Task instructions:
**A)** In the passage on peace, why does the writer call the pacifists' image of peace as a smiling blonde girl misleading? Answer in one to three sentences.
**B)** Write the next part of the passage on peace, picking up after its final sentence.

Excerpt provided:
════════════════

We are enjoying it at the moment, so we can examine it at leisure, appreciate it, savor it. Those like Frédéric Passy, Charles Richet and Anatole France have sung its praises to us in different ways. That’s the theory for you. Alas! Down here in the real world, theory and practice are two different things. Peace, as they picture it, is a pretty blonde girl with a big smile... a little silly? They are careful not to show what is hiding behind it: Barracks, Prisons, Hospitals and Whorehouses. Their peace!

But its order, their bloody order, that Thiers reinstated by shooting the federates of the Commune and that Clemenceau supports with the precious pageant of Narbonne cuirassiers and Draveil police. The bourgeoisie peace requires that you respect the established laws for it, that you suffer hunger and oppression for it; and when you transgress their will, they bring back peace with whips, swords and rifles... The social peace condemns the workers for one word or one gesture of disobedience; it imprisons the journalists who speak too freely; it mercilessly hunts down the uncontrollable and stubborn. Under the pacifist bullets the proletariats have fallen many a time. And Ferrer. And so many of ours in Russia or Japan have died on the pacifist gallows!

That’s what is called ‘moral’ or political order.

It is completed by the economic peace. In other words: respect for property, respect for the owner, servility before the rich, honesty. Here are the factories where they kill children, where they destroy people by overwork and sickness. Here are the poor sections of the big cities, areas that reek, where there is a perfect harmony of Alcoholism, Tuberculosis and Syphilis.

And here, right next door, is the Palace of Money, shrewd master that everything bows to. Economic peace! Translate: prostitution, famine, degeneration...

Ah, our wonderful pacifists have got balls when they show us the dreadful account of war. Napoleon (they teach us) cost Europe five million human lives. We would like to know how many lives are sacrificed everyday in their peace!

════════════════

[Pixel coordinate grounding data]
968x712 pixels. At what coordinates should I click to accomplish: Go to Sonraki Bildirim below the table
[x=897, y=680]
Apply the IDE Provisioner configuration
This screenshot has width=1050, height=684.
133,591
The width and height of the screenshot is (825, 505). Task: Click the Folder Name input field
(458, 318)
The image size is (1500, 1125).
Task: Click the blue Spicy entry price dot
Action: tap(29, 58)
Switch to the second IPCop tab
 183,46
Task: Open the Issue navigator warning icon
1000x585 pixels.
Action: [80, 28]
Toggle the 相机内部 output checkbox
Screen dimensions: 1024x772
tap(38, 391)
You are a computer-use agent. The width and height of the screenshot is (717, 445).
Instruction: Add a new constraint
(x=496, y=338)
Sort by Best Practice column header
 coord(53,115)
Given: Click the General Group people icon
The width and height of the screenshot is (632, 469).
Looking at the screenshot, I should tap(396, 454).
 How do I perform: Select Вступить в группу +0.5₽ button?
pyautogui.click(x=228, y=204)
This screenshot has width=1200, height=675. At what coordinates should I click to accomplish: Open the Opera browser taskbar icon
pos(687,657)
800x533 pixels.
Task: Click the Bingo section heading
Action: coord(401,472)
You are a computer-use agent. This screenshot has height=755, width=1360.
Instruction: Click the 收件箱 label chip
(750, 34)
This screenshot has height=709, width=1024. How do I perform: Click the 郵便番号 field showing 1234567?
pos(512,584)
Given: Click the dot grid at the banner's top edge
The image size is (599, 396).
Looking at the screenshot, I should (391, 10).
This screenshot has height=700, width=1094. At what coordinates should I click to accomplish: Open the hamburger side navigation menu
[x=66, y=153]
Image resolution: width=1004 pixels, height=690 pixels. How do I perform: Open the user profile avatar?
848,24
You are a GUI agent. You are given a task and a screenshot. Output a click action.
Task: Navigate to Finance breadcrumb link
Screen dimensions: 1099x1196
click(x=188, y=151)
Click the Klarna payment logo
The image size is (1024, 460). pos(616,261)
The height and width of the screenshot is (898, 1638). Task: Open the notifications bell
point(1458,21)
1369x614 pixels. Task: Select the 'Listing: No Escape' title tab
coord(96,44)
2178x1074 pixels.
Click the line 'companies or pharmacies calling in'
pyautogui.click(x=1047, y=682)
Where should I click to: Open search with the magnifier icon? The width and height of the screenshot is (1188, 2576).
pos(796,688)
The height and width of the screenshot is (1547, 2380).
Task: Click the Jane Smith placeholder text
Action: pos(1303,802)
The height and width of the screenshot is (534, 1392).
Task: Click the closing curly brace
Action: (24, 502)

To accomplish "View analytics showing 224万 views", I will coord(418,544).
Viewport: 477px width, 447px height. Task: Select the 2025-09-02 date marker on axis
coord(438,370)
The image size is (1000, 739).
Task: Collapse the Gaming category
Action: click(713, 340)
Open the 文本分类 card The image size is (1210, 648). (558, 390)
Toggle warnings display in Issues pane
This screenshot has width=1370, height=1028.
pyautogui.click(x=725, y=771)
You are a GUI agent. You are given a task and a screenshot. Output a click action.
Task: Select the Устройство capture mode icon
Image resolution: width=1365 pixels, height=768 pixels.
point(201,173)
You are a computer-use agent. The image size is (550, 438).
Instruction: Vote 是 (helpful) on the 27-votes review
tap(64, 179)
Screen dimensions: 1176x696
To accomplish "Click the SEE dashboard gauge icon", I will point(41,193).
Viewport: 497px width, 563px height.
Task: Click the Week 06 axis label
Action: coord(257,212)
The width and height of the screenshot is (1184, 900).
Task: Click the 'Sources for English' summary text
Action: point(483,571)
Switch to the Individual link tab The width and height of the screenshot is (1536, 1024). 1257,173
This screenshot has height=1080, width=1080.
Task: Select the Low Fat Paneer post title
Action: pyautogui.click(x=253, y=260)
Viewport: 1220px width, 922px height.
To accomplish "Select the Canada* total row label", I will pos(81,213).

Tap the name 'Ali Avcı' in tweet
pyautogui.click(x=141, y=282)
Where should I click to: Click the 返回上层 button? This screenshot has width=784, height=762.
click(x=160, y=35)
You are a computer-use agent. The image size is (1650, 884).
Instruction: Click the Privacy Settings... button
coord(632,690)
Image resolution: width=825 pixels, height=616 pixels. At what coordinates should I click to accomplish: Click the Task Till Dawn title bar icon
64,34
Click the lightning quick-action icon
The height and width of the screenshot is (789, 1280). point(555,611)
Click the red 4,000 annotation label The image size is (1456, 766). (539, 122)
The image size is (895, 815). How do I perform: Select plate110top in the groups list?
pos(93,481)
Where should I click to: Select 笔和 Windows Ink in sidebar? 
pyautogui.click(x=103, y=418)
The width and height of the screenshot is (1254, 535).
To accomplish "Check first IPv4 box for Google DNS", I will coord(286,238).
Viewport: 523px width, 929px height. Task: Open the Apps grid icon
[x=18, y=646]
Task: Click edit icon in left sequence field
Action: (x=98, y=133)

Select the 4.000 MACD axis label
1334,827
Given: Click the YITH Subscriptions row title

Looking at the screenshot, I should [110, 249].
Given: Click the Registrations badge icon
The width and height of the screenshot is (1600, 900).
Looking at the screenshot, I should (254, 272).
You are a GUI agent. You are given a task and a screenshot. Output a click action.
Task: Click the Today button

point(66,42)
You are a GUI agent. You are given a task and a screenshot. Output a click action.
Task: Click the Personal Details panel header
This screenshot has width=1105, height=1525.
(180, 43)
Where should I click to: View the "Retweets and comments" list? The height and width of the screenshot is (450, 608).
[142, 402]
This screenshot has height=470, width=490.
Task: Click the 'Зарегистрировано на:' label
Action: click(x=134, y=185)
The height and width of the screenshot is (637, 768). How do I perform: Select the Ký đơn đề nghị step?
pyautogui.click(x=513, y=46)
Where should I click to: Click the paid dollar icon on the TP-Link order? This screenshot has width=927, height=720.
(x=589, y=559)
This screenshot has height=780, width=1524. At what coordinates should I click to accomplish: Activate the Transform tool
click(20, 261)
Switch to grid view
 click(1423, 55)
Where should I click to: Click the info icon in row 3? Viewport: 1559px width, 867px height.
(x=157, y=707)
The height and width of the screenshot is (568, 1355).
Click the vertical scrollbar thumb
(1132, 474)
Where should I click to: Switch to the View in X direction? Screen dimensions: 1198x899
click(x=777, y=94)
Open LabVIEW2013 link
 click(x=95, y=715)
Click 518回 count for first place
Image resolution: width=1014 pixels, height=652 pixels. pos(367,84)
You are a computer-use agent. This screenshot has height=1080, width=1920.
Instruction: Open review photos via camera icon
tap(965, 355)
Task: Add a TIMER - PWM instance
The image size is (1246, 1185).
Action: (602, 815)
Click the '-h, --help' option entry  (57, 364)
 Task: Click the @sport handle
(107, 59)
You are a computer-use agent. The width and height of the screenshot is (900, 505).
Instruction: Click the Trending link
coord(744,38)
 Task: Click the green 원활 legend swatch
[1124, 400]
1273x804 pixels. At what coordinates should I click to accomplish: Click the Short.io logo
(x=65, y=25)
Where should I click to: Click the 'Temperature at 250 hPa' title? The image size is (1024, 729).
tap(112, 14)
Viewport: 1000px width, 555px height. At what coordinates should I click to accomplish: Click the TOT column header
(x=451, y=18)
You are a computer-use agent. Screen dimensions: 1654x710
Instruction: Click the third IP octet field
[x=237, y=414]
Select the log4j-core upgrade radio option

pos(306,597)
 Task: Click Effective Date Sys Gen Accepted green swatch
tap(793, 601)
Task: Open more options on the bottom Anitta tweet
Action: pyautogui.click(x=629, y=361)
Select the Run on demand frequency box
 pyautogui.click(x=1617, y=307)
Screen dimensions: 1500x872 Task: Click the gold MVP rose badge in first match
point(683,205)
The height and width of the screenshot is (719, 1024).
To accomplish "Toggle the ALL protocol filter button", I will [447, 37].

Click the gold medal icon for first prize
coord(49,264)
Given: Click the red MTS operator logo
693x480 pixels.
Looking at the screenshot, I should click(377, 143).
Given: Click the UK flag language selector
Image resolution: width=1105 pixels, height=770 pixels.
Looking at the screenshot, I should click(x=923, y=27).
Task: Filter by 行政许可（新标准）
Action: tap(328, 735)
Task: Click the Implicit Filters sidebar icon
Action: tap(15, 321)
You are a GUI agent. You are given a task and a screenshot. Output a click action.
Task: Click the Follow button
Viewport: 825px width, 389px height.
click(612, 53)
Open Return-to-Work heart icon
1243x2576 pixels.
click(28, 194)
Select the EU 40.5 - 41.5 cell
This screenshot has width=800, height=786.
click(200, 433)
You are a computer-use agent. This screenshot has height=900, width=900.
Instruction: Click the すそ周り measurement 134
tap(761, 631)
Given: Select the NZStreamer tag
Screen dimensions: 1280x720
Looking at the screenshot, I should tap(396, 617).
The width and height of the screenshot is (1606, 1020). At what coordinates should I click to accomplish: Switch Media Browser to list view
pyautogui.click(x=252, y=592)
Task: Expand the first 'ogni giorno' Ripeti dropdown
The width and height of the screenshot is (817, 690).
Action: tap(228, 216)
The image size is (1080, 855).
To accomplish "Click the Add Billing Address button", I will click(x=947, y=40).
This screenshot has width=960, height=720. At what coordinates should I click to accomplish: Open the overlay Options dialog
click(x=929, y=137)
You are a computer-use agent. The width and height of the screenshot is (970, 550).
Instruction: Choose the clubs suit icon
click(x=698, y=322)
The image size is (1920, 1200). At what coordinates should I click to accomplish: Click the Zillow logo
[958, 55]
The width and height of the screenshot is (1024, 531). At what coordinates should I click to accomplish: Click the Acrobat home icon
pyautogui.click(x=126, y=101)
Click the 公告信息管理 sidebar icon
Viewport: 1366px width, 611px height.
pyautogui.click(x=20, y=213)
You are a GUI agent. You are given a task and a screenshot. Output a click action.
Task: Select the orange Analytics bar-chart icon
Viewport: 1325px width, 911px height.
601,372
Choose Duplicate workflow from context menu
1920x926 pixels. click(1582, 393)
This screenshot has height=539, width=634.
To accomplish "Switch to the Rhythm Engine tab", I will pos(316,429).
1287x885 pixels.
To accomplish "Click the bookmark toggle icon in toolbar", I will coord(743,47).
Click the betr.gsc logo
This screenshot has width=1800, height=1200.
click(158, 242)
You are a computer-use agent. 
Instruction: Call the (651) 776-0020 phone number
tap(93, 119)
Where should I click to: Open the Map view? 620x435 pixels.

════════════════

Answers below:
**A)** The image hides what stands behind that peace: barracks, prisons, hospitals and whorehouses. The pacifists take care not to show these.

**B)**
Let them tell us how many children have been killed in their glass and textile factories in the north. How many workers have been murdered by occupational illness, deprivation — misery? Let them try to show us the account of happiness, of life, of joys peacefully crushed in the institutional gears of Authoritative Capitalism!

We want to judge their peace in full knowledge!

* * *

Their peace is as murderous as war. It is a peace of death. It requires as much blood and sweat and human flesh to build the fortunes of Rothschild, Bunau Varilla, Pereire et Cie as it does to make up the empires of the most insane conquerors.

Weren’t there once made little hypocritical wars in which the cowards knocked each other down like traitors? One against all — all against one: that’s the summary of the stupid struggle of men against each other. All the brutalities and social forces have been united against each individual. Public opinion watches him, maliciously. His fellowmen — his competitors — lie in wait for the slightest mistake to jump on him. The laws enslave him; the strongest exploit him; the weakest hate him.

Pitiless war between employees and owners, between the German and French peddlers, between Potin and Damoy, between the red politician and his adversary.

They bad-mouth, they slander, they accuse, under their breath. Then blind Law steps in and destroys the loser. While the winners congratulate themselves with sweet and gentle words.

War, armies in collision, the undisguised, brutal mass murderer, is worse, no doubt. But the peace today is vile, absurd and criminal.

We deny war because we love life deeply. For the same reason we want no more of this peace. On both sides we find ourselves among death even though all our strength, our hopes, our will aspires toward life!

And it is in the name of this — in the name of our life first of all! — that we rebel against the rule of pacifist hypocrisy and warlike brutality. Our existence would be so beautiful if it weren’t for the nefarious stupidity of the masters and slaves!

Therefore, it is in spite of them that from now on we want to make our lives beautiful. Let our revolt tend toward this: to live according to our thoughts, freely, intelligently, fraternally: among ourselves, at least, to establish a true peace that will make us stronger and happier.